Brent crude oil: On April 4, June and July Brent crude oil will generate short-term sell signals, but remain on intermediate term buy signals.
Heating oil: On April 4, May and June heating oil will generate short-term sell signals, but remain on intermediate term buy signals.
May natural gas lost 3 ticks on volume of 265,787 contracts. Total open interest increased by 5,767 contracts, which relative to volume is approximately 15% below average, and it appears that a battle ensued between buyers and sellers and the market closed essentially unchanged. The May contract accounted for loss of 7,857 of open interest.
As this report is being compiled on April 4, the May contract is trading 5.8 cents higher and has made a daily high of $2.074, which is the highest print since $2.093 made on February 11. On March 16 May natural gas generated a short-term buy signal, and though it has traded sideways to higher, nat-gas has been unable to generate an intermediate term buy signal. For this to occur, the May contract must make a daily low above OIA’s key pivot point of 2.042.

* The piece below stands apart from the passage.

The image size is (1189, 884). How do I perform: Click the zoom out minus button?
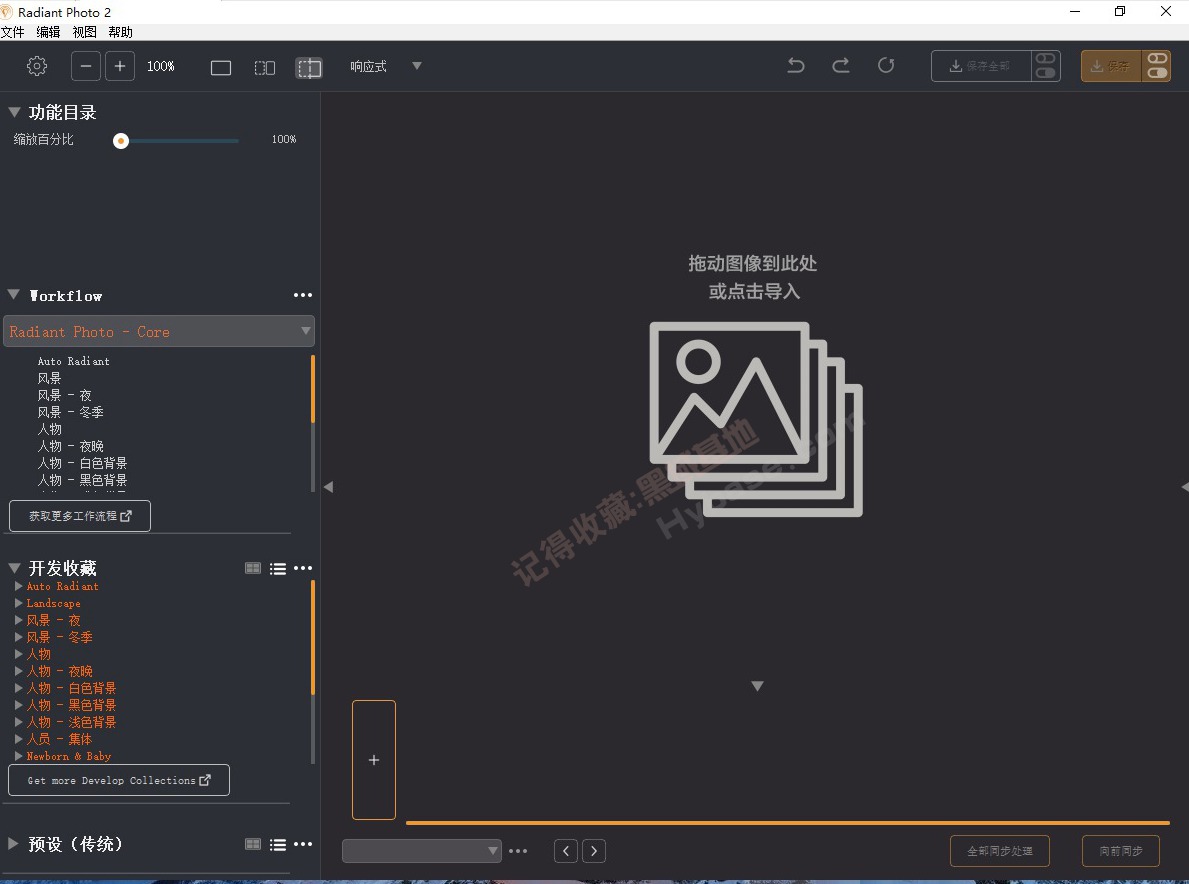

In the March 30 missive, we recommended the initiation of two kinds of options strategies and if initiated, the trades are working well. Continue to hold the positions, however keep in mind the fundamentals for natural gas are not bullish and that the market can turn, although, it is quite a distance away from generating a short-term sell signal.
From the March 30 note on natural gas:
“Mind you, we are not suggesting that natural gas has entered into a new bull market, rather it is a seasonal move characterized by stronger natural gas prices in the April- May- June time frame. Clients may want to consider options strategies such as buying out of the money calls or shorting out of the money puts. The short puts should be in the nearby months to take advantage of time decay.”

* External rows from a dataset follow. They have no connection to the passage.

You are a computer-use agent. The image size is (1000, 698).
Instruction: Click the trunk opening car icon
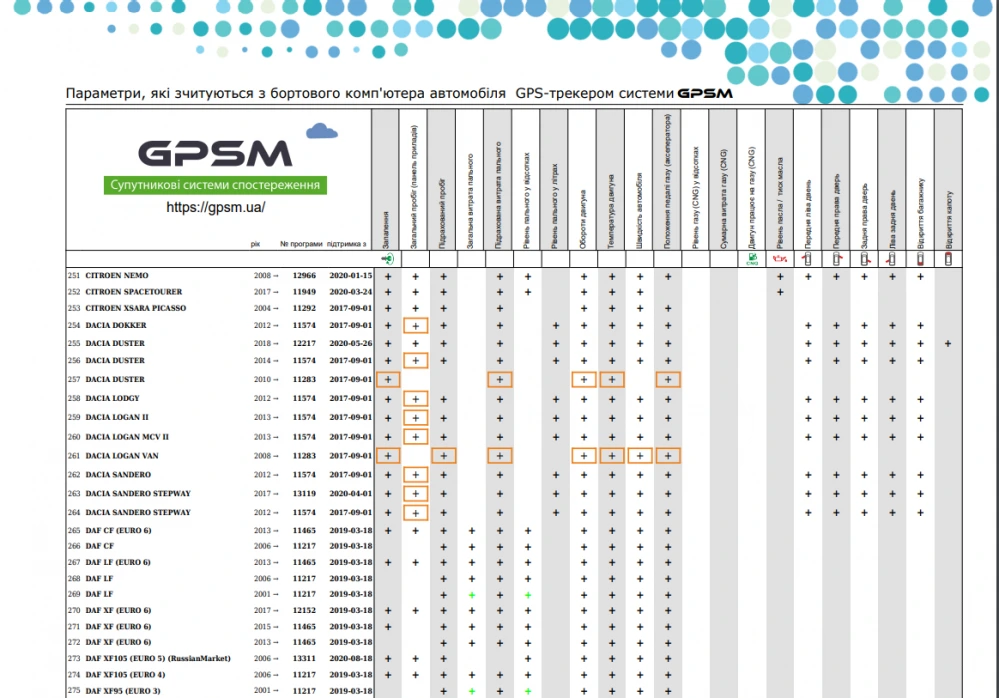919,259
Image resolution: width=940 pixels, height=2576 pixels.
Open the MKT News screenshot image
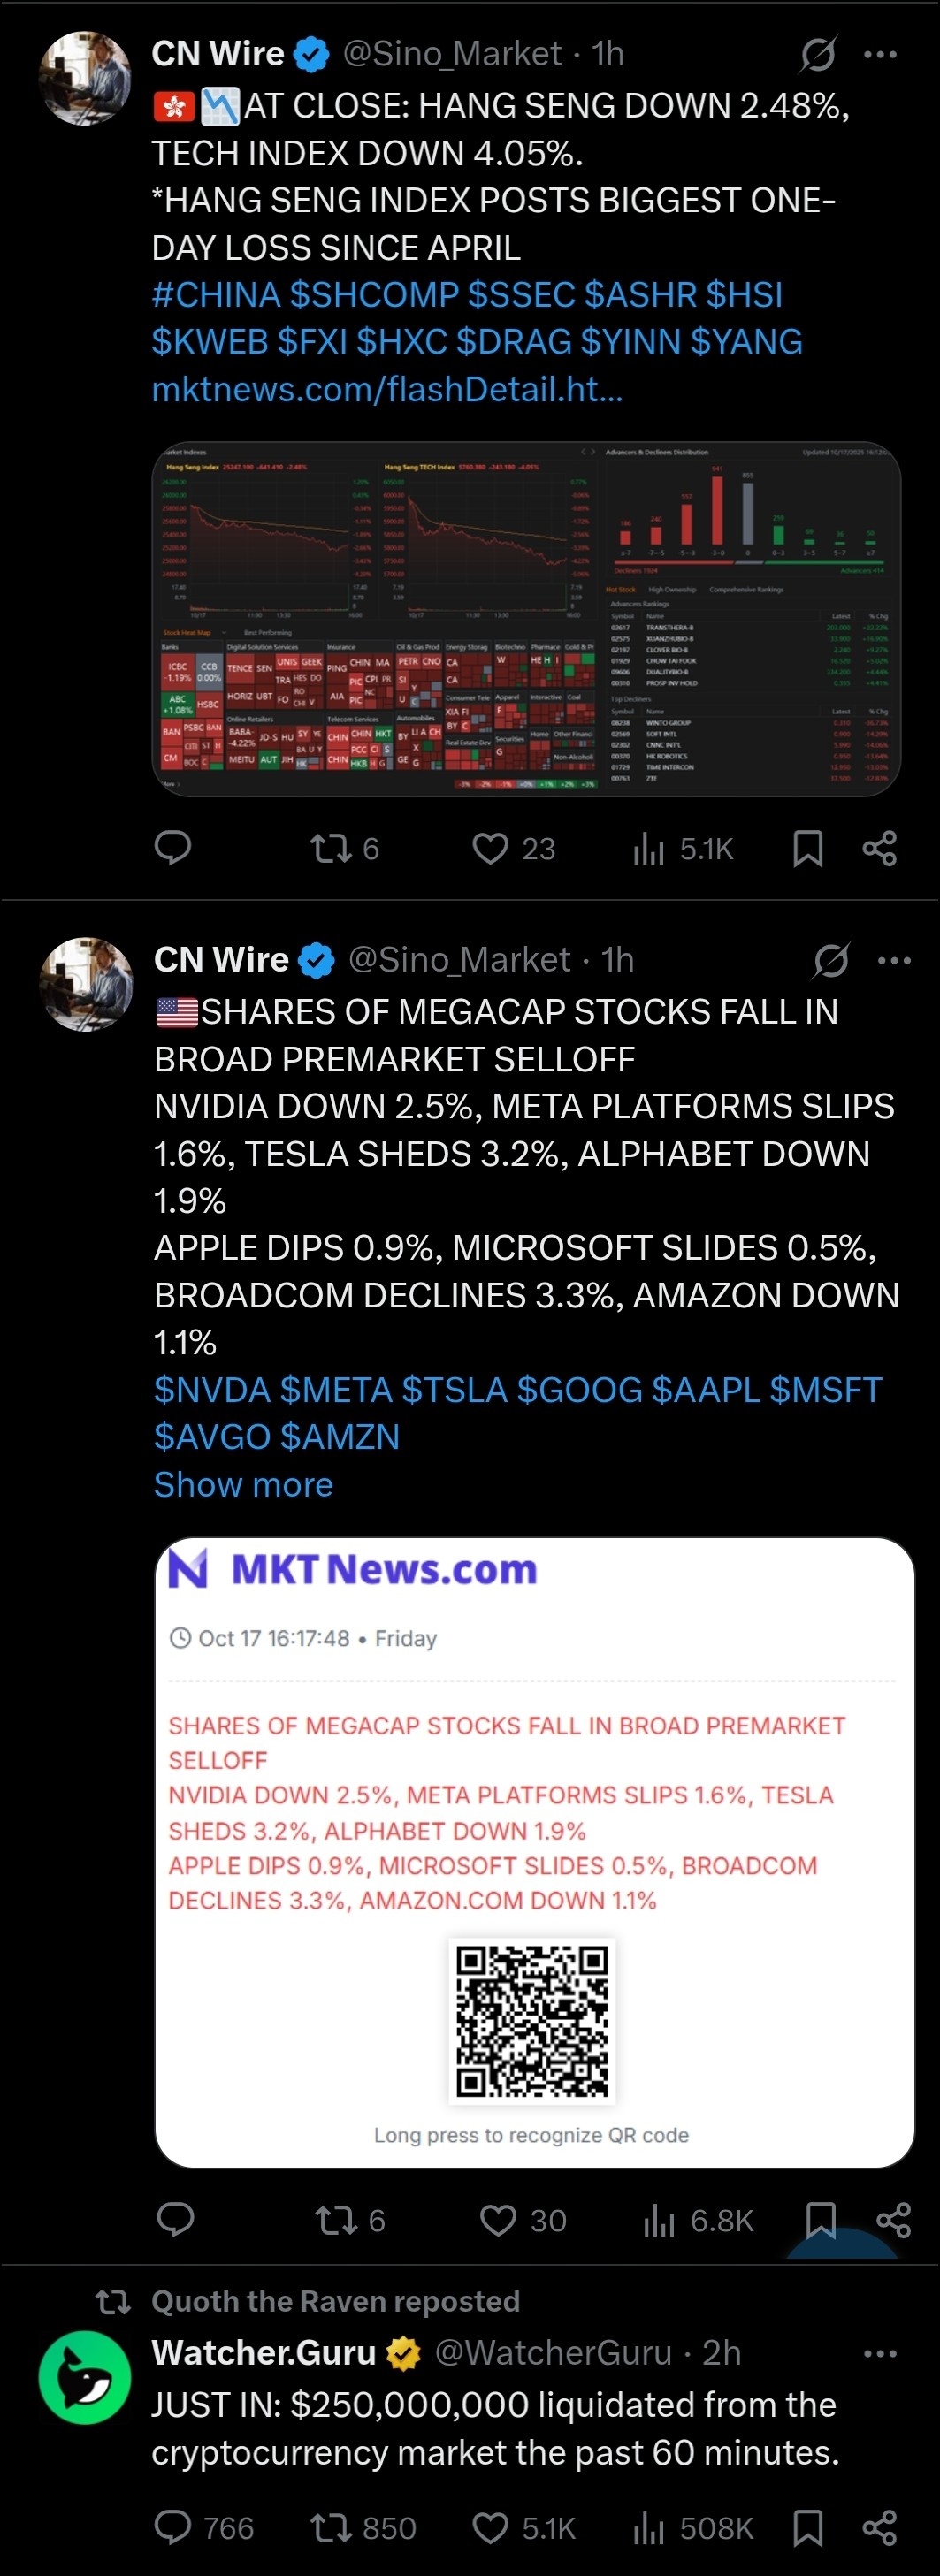[534, 1852]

Silver: On April 4, May and July NY silver will generate short-term sell signals, but remain on intermediate term buy signals.
Copper: On April 1, May and July copper generated short-term sell signals, but remain on intermediate term buy signals.
May copper lost 2.00 cents on substantial volume of 75,984 contracts. Total open interest increased by a massive 4,724 contracts, which relative to volume is approximately 140% above average meaning that large numbers of new short-sellers were entering the market and driving prices lower (2.1585). As this report is being compiled on April 4, the May contract is trading lower and has taken out Friday’s print with another new low of 2.1365, which is the lowest price since 2.1355 made March 2. No recommendation.
The June British pound lost 1.56 cents cents on heavy volume of 133,739 contracts. Volume was the strongest since March 17 when the pound advanced 2.55 cents on volume of 135,931 contracts and total open interest declined by 1,247. On April 1, total open interest increased by a sizable 3,625 contracts, which relative to volume is average. As this report is being compiled on April 4, the June contract is trading 64 pips higher and has made a daily high of 1.4324, which is below Friday’s print of 1.4375.
The June British pound remains on a short-term buy signal, but an intermediate term sell signal, and has refused to break substantially lower. Currently the pound is trading around its 50 day moving average. The short-term moving average set up is bullish: the 5 day moving average is above the 20 day which is above the 50 day.
The COT report was released Friday and this revealed that leverage funds increased their net short exposure and are short by ratio of 1.97:1, which is up from the previous week of 1.86:1, a substantial increase from the ratio two weeks ago of 1.33:1. April tends to be a strong month for the pound and a continued rally seems realistic, at least enough to blow out more short-sellers. The vote on Britain leaving the European union is 2 1/2 months away and there is more than enough time to blow out more bears and get speculators somewhat bullish before reversing course. We continue to advocate a stand aside posture.